This also called for more detail on the new roles. “The exact responsibilities and competencies of the newly established accountable person and building safety manager positions are not well-defined and should be clarified,” it said. “The Bill should also require building safety managers, as well as other professions involved in the design and construction of high risk buildings, be subject to national accreditation and registration standards.”

The committee report also found that the draft legislation fails to provide sufficient protection against leaseholders paying the bill for work to remedy existing fire safety defects.

Labour MP Clive Betts, who chairs the committee, said: “Establishing a new regime to ensure that buildings are made safe will require significant change to how buildings are constructed and maintained. It is crucial that from day one those tasking with their design, construction and upkeep have no doubt of the new standards they are to adhere to and responsibilities expected of them.

“As it stands, there are still questions over how the broad framework set out in the draft Bill will operate in practice.
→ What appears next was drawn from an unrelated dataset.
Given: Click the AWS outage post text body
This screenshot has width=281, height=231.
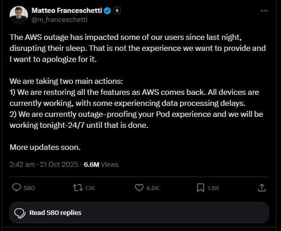Looking at the screenshot, I should tap(137, 92).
Key definitions remain unclear and responsibilities ill-defined. Before they bring the legislation back to the House of Commons these areas must be addressed in full.
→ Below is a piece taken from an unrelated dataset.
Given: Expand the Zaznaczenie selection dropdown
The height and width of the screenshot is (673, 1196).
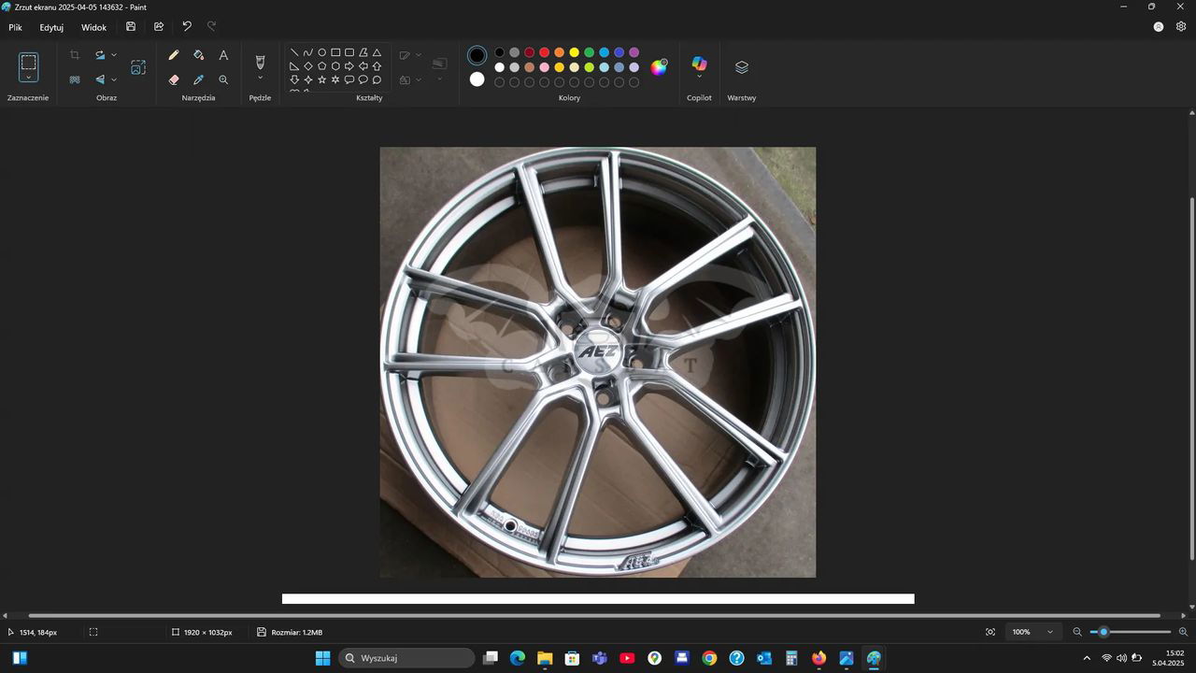Looking at the screenshot, I should [x=29, y=78].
“The government must also bring an end to the ongoing uncertainty around who will pay the cost for the historic failures in the building safety regime. Leaseholders should not be expected to foot the bill for failures that were not of their making.

“This has dragged on far too long now and the government must accept that it will have to step in to cover the cost in the short term. But we are equally clear in stating that this should be the first step ahead of establishing robust mechanisms to ensure that those who are responsible for fire safety failures finance their remediation.”